→ **Task prompt**:
Every entry needs to appear again exactly as written below.

→ **Data provided**:

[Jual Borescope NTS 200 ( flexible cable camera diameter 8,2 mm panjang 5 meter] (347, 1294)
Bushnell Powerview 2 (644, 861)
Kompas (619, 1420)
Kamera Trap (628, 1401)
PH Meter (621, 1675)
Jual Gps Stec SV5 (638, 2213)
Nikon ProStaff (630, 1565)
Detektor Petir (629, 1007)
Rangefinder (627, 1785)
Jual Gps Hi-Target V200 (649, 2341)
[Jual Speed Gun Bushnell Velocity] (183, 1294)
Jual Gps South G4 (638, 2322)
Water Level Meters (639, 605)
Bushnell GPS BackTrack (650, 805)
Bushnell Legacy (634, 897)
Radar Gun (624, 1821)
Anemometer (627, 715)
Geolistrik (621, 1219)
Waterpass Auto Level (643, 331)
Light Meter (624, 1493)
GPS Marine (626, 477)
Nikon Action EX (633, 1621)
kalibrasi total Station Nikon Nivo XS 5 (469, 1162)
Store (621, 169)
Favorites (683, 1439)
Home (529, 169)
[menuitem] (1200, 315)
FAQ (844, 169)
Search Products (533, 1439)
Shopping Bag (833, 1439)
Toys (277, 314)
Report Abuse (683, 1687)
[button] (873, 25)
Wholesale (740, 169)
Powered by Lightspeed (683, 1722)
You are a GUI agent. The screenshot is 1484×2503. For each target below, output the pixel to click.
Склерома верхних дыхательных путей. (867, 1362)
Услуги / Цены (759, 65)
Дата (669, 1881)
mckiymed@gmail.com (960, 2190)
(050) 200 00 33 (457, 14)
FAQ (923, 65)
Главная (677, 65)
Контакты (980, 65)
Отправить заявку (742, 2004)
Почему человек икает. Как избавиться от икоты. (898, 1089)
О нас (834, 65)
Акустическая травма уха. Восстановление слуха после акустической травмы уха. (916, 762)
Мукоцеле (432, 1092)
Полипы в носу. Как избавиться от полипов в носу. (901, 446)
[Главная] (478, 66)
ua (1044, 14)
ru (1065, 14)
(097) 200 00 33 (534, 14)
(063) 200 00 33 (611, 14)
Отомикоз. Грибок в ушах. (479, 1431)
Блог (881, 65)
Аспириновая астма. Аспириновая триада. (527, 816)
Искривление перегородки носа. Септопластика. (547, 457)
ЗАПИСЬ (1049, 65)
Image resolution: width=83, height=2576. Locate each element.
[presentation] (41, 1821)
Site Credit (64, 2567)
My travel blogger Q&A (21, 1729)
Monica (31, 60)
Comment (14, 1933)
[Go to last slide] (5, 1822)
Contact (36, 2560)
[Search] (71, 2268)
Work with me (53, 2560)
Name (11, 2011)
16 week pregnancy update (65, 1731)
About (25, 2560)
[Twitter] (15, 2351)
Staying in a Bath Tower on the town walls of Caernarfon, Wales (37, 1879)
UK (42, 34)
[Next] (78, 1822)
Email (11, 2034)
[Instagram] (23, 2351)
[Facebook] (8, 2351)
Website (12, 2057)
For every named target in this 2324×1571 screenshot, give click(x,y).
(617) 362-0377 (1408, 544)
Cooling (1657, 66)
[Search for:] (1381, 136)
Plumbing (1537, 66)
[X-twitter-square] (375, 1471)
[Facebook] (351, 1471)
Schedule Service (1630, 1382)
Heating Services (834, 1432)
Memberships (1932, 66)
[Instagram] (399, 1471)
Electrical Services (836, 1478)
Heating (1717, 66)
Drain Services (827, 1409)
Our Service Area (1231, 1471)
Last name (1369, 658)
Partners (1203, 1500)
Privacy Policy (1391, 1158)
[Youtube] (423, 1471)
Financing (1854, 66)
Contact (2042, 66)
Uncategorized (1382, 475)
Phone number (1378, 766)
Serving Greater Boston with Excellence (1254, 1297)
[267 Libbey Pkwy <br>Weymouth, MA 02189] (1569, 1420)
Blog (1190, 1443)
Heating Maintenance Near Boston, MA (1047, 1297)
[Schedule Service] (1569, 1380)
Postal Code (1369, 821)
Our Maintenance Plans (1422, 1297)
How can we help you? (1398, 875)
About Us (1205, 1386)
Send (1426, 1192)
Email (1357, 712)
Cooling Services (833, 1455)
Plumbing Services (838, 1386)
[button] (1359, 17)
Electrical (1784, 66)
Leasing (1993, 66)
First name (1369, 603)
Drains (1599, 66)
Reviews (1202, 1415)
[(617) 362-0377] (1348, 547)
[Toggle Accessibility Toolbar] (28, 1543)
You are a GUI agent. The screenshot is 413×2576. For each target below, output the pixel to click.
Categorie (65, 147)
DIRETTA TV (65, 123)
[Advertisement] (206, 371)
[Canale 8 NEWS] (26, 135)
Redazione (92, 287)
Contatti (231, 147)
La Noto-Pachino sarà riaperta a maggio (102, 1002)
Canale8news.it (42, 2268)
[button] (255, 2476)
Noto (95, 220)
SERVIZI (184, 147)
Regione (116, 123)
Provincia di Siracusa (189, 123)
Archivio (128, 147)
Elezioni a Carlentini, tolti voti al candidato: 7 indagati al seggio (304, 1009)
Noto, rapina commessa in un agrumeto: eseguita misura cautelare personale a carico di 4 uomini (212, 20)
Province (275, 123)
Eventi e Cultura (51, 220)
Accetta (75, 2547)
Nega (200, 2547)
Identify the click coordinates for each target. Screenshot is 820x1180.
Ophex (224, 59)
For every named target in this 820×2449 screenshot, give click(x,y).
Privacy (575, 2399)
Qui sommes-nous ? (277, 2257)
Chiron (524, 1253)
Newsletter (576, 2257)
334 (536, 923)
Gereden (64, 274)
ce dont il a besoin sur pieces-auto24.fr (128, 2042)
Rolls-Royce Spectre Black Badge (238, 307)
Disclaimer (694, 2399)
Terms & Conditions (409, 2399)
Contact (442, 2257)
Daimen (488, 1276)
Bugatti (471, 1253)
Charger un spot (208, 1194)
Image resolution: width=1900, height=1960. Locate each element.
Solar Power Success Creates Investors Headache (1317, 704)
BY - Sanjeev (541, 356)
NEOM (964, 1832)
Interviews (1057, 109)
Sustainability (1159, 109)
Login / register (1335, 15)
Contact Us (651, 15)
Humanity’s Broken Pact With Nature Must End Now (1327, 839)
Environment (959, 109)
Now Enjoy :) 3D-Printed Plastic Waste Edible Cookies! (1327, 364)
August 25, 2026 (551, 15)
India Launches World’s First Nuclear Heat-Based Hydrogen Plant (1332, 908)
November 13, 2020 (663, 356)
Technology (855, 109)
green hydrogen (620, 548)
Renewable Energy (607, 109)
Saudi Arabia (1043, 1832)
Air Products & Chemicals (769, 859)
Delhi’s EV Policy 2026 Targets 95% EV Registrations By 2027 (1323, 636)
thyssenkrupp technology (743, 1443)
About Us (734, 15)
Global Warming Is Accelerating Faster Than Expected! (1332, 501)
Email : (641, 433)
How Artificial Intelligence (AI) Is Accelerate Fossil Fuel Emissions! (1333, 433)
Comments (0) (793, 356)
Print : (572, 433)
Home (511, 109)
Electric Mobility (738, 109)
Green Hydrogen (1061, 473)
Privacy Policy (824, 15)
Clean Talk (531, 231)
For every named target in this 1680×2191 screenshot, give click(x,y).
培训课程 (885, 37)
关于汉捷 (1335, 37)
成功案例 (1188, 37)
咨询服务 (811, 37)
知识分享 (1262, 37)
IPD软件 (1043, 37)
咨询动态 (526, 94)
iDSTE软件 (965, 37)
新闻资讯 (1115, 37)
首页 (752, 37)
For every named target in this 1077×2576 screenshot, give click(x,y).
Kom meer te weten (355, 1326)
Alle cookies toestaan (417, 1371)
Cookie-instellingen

→ **Output of the task**:
[Jual Borescope NTS 200 ( flexible cable camera diameter 8,2 mm panjang 5 meter] (347, 1294)
Bushnell Powerview 2 (644, 861)
Kompas (619, 1420)
Kamera Trap (628, 1401)
PH Meter (621, 1675)
Jual Gps Stec SV5 (638, 2213)
Nikon ProStaff (630, 1565)
Detektor Petir (629, 1007)
Rangefinder (627, 1785)
Jual Gps Hi-Target V200 (649, 2341)
[Jual Speed Gun Bushnell Velocity] (183, 1294)
Jual Gps South G4 (638, 2322)
Water Level Meters (639, 605)
Bushnell GPS BackTrack (650, 805)
Bushnell Legacy (634, 897)
Radar Gun (624, 1821)
Anemometer (627, 715)
Geolistrik (621, 1219)
Waterpass Auto Level (643, 331)
Light Meter (624, 1493)
GPS Marine (626, 477)
Nikon Action EX (633, 1621)
kalibrasi total Station Nikon Nivo XS 5 (469, 1162)
Store (621, 169)
Favorites (683, 1439)
Home (529, 169)
[menuitem] (1200, 315)
FAQ (844, 169)
Search Products (533, 1439)
Shopping Bag (833, 1439)
Toys (277, 314)
Report Abuse (683, 1687)
[button] (873, 25)
Wholesale (740, 169)
Powered by Lightspeed (683, 1722)
You are a GUI agent. The screenshot is 1484×2503. For each target below, output the pixel to click.
Склерома верхних дыхательных путей. (867, 1362)
Услуги / Цены (759, 65)
Дата (669, 1881)
mckiymed@gmail.com (960, 2190)
(050) 200 00 33 (457, 14)
FAQ (923, 65)
Главная (677, 65)
Контакты (980, 65)
Отправить заявку (742, 2004)
Почему человек икает. Как избавиться от икоты. (898, 1089)
О нас (834, 65)
Акустическая травма уха. Восстановление слуха после акустической травмы уха. (916, 762)
Мукоцеле (432, 1092)
Полипы в носу. Как избавиться от полипов в носу. (901, 446)
[Главная] (478, 66)
ua (1044, 14)
ru (1065, 14)
(097) 200 00 33 (534, 14)
(063) 200 00 33 (611, 14)
Отомикоз. Грибок в ушах. (479, 1431)
Блог (881, 65)
Аспириновая астма. Аспириновая триада. (527, 816)
Искривление перегородки носа. Септопластика. (547, 457)
ЗАПИСЬ (1049, 65)
Image resolution: width=83, height=2576. Locate each element.
[presentation] (41, 1821)
Site Credit (64, 2567)
My travel blogger Q&A (21, 1729)
Monica (31, 60)
Comment (14, 1933)
[Go to last slide] (5, 1822)
Contact (36, 2560)
[Search] (71, 2268)
Work with me (53, 2560)
Name (11, 2011)
16 week pregnancy update (65, 1731)
About (25, 2560)
[Twitter] (15, 2351)
Staying in a Bath Tower on the town walls of Caernarfon, Wales (37, 1879)
UK (42, 34)
[Next] (78, 1822)
Email (11, 2034)
[Instagram] (23, 2351)
[Facebook] (8, 2351)
Website (12, 2057)
For every named target in this 2324×1571 screenshot, give click(x,y).
(617) 362-0377 (1408, 544)
Cooling (1657, 66)
[Search for:] (1381, 136)
Plumbing (1537, 66)
[X-twitter-square] (375, 1471)
[Facebook] (351, 1471)
Schedule Service (1630, 1382)
Heating Services (834, 1432)
Memberships (1932, 66)
[Instagram] (399, 1471)
Electrical Services (836, 1478)
Heating (1717, 66)
Drain Services (827, 1409)
Our Service Area (1231, 1471)
Last name (1369, 658)
Partners (1203, 1500)
Privacy Policy (1391, 1158)
[Youtube] (423, 1471)
Financing (1854, 66)
Contact (2042, 66)
Uncategorized (1382, 475)
Phone number (1378, 766)
Serving Greater Boston with Excellence (1254, 1297)
[267 Libbey Pkwy <br>Weymouth, MA 02189] (1569, 1420)
Blog (1190, 1443)
Heating Maintenance Near Boston, MA (1047, 1297)
[Schedule Service] (1569, 1380)
Postal Code (1369, 821)
Our Maintenance Plans (1422, 1297)
How can we help you? (1398, 875)
About Us (1205, 1386)
Send (1426, 1192)
Email (1357, 712)
Cooling Services (833, 1455)
Plumbing Services (838, 1386)
[button] (1359, 17)
Electrical (1784, 66)
Leasing (1993, 66)
First name (1369, 603)
Drains (1599, 66)
Reviews (1202, 1415)
[(617) 362-0377] (1348, 547)
[Toggle Accessibility Toolbar] (28, 1543)
You are a GUI agent. The screenshot is 413×2576. For each target below, output the pixel to click.
Categorie (65, 147)
DIRETTA TV (65, 123)
[Advertisement] (206, 371)
[Canale 8 NEWS] (26, 135)
Redazione (92, 287)
Contatti (231, 147)
La Noto-Pachino sarà riaperta a maggio (102, 1002)
Canale8news.it (42, 2268)
[button] (255, 2476)
Noto (95, 220)
SERVIZI (184, 147)
Regione (116, 123)
Provincia di Siracusa (189, 123)
Archivio (128, 147)
Elezioni a Carlentini, tolti voti al candidato: 7 indagati al seggio (304, 1009)
Noto, rapina commessa in un agrumeto: eseguita misura cautelare personale a carico di 4 uomini (212, 20)
Province (275, 123)
Eventi e Cultura (51, 220)
Accetta (75, 2547)
Nega (200, 2547)
Identify the click coordinates for each target. Screenshot is 820x1180.
Ophex (224, 59)
For every named target in this 820×2449 screenshot, give click(x,y).
Privacy (575, 2399)
Qui sommes-nous ? (277, 2257)
Chiron (524, 1253)
Newsletter (576, 2257)
334 (536, 923)
Gereden (64, 274)
ce dont il a besoin sur pieces-auto24.fr (128, 2042)
Rolls-Royce Spectre Black Badge (238, 307)
Disclaimer (694, 2399)
Terms & Conditions (409, 2399)
Contact (442, 2257)
Daimen (488, 1276)
Bugatti (471, 1253)
Charger un spot (208, 1194)
Image resolution: width=1900, height=1960. Locate each element.
Solar Power Success Creates Investors Headache (1317, 704)
BY - Sanjeev (541, 356)
NEOM (964, 1832)
Interviews (1057, 109)
Sustainability (1159, 109)
Login / register (1335, 15)
Contact Us (651, 15)
Humanity’s Broken Pact With Nature Must End Now (1327, 839)
Environment (959, 109)
Now Enjoy :) 3D-Printed Plastic Waste Edible Cookies! (1327, 364)
August 25, 2026 (551, 15)
India Launches World’s First Nuclear Heat-Based Hydrogen Plant (1332, 908)
November 13, 2020 (663, 356)
Technology (855, 109)
green hydrogen (620, 548)
Renewable Energy (607, 109)
Saudi Arabia (1043, 1832)
Air Products & Chemicals (769, 859)
Delhi’s EV Policy 2026 Targets 95% EV Registrations By 2027 (1323, 636)
thyssenkrupp technology (743, 1443)
About Us (734, 15)
Global Warming Is Accelerating Faster Than Expected! (1332, 501)
Email : (641, 433)
How Artificial Intelligence (AI) Is Accelerate Fossil Fuel Emissions! (1333, 433)
Comments (0) (793, 356)
Print : (572, 433)
Home (511, 109)
Electric Mobility (738, 109)
Green Hydrogen (1061, 473)
Privacy Policy (824, 15)
Clean Talk (531, 231)
For every named target in this 1680×2191 screenshot, give click(x,y).
培训课程 (885, 37)
关于汉捷 (1335, 37)
成功案例 (1188, 37)
咨询服务 (811, 37)
知识分享 (1262, 37)
IPD软件 (1043, 37)
咨询动态 (526, 94)
iDSTE软件 (965, 37)
新闻资讯 (1115, 37)
首页 (752, 37)
For every named target in this 1077×2576 screenshot, give click(x,y).
Kom meer te weten (355, 1326)
Alle cookies toestaan (417, 1371)
Cookie-instellingen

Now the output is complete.